Hematopoietic TF mutations and platelet defects
| TF | Chromosome location | Selected gene targets | Platelet dysfunction* | Associated hematologic abnormalities |
|---|---|---|---|---|
| RUNX1 | 21q22.3 | ALOX12, PF4, MYL9, PRKCQ, MPL, MYH9, MYH10, NFE2, PCTP, PLDN, ANKRD26 | Yes | Increased risk of MDS/AML |
| FLI1 | 11q24.1-24.3 | ITGA2B, GP1BA, GP6, GP9, MPL, PF4, NFE2, RAB27B, ANKRD26 | Yes | Unknown |
| GATA1 | Xp11.23 | GP1BA, GP1BB, ITGA2B, GP9, PF4, MPL, NFE2 | Yes | Dyserythropoiesis |
| GFI1B | 9q34.13 | BCLXL, SOCS1, SOCS3, CDKN1A, GATA3, MEIS1, RAG1/2 | Yes | Red cell aniso/poikilocytosis |
| ETV6 | 12p13 | PF4 | Unknown | Dyserythropoiesis; Increased risk of ALL |
| EVI1 | 3q26.12 | RBM8A, MPL, ITGA2B, ITGB3 | Unknown | BM failure |
| HOXA11 | 7p15.2 | Unknown | BM failure |
ALL, acute lymphoblastic leukemia; ALOX12, 12-lipoxygenase; AML, acute myeloid leukemia; MDS, myelodysplastic syndrome; MYL9, platelet myosin light chain; PCTP, phosphatidylcholine transfer protein; PF4, platelet factor 4; PLDN, pallidin; PRKCQ, protein kinase C-θ.
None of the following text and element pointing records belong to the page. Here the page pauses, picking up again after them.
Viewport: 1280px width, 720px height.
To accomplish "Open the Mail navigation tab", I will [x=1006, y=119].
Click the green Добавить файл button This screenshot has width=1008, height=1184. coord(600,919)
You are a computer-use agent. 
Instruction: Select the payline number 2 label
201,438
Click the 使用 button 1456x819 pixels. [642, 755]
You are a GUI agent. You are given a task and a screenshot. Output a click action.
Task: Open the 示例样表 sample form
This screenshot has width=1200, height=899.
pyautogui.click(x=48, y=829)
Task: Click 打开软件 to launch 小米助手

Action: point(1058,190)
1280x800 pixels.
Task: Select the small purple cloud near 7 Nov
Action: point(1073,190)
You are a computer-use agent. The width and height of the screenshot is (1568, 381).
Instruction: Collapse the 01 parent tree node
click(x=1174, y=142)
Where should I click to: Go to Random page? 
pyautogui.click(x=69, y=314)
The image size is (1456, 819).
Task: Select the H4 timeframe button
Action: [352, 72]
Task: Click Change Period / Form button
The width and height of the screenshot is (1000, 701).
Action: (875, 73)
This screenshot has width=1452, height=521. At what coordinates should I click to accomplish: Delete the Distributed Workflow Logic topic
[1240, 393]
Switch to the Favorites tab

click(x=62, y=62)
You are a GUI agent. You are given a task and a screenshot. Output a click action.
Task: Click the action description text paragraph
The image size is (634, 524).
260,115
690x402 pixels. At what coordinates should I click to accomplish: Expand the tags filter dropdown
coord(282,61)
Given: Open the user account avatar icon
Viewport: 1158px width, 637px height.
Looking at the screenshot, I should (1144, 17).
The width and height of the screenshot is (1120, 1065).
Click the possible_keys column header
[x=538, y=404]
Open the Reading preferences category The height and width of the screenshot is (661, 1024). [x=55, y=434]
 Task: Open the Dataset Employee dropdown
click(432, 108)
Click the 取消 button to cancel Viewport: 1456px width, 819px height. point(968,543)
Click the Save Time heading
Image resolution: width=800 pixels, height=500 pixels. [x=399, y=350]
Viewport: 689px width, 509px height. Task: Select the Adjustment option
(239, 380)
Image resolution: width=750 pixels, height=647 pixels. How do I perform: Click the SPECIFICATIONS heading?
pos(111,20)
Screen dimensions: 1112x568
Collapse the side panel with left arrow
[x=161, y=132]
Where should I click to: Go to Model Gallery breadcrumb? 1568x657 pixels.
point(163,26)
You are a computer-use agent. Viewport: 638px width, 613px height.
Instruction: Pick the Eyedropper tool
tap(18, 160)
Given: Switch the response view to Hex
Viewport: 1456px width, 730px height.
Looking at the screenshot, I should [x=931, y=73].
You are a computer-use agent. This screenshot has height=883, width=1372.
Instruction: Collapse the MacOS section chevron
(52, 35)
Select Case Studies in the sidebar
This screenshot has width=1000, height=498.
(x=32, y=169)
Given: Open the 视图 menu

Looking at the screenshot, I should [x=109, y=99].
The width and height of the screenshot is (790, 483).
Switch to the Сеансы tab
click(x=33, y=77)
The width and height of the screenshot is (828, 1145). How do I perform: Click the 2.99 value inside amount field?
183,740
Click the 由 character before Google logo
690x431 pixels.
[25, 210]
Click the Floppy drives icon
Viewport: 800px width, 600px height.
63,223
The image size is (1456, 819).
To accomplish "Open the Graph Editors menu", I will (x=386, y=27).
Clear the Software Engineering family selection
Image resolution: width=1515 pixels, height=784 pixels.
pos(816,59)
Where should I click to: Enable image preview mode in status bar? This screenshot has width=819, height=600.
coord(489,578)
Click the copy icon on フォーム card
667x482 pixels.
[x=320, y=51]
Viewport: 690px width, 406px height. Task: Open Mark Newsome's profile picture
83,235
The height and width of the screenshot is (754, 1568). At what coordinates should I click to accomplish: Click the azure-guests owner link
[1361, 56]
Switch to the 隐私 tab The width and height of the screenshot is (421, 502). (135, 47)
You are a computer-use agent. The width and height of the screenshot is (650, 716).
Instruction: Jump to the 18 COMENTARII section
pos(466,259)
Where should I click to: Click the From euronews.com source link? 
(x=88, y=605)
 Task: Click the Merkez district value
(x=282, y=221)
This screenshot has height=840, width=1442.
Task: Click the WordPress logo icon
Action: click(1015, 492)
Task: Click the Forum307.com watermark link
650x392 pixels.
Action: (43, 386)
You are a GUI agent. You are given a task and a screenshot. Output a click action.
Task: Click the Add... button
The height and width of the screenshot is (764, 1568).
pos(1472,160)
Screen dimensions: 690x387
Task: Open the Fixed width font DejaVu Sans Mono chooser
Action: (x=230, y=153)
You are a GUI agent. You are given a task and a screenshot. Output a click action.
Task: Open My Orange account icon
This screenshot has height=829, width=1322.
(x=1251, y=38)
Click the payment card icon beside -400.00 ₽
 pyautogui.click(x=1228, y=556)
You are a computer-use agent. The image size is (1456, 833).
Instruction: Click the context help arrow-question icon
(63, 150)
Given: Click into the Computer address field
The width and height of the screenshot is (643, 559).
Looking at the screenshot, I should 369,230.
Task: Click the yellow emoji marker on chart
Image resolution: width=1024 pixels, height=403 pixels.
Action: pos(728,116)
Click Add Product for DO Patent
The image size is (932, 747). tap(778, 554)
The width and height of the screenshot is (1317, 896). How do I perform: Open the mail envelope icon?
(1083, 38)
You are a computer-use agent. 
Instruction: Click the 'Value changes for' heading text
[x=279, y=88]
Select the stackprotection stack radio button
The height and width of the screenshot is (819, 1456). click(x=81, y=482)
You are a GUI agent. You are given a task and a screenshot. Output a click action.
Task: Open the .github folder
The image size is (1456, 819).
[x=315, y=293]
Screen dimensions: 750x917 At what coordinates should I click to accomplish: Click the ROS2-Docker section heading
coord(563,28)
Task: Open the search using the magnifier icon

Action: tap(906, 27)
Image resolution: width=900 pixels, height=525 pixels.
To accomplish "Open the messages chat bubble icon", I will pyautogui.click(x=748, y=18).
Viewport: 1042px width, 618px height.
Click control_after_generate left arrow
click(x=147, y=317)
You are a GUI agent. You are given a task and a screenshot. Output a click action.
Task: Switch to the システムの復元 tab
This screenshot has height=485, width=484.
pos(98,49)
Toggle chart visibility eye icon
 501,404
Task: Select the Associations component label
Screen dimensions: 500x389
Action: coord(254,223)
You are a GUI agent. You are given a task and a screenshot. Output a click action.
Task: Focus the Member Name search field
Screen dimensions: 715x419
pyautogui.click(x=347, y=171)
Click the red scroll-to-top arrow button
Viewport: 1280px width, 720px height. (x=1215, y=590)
All of the TF mutations have been associated with variable thrombocytopenia. Platelet count may be normal, as seen in some patients with mutations in RUNX1 or FLI1. Thrombocytopenia may be particularly severe in patients with mutations in GATA1, ETV6, EVI1, and HOXA11 (platelet count <20 × 109/L). Abnormalities in platelet morphology, especially in AGs and DGs, and in aggregation and secretion responses on platelet activation have been described in association with mutations in RUNX1, FLI1, GATA1, and GFI1B. These abnormalities are described in the text and, for RUNX1, shown in Figure 2.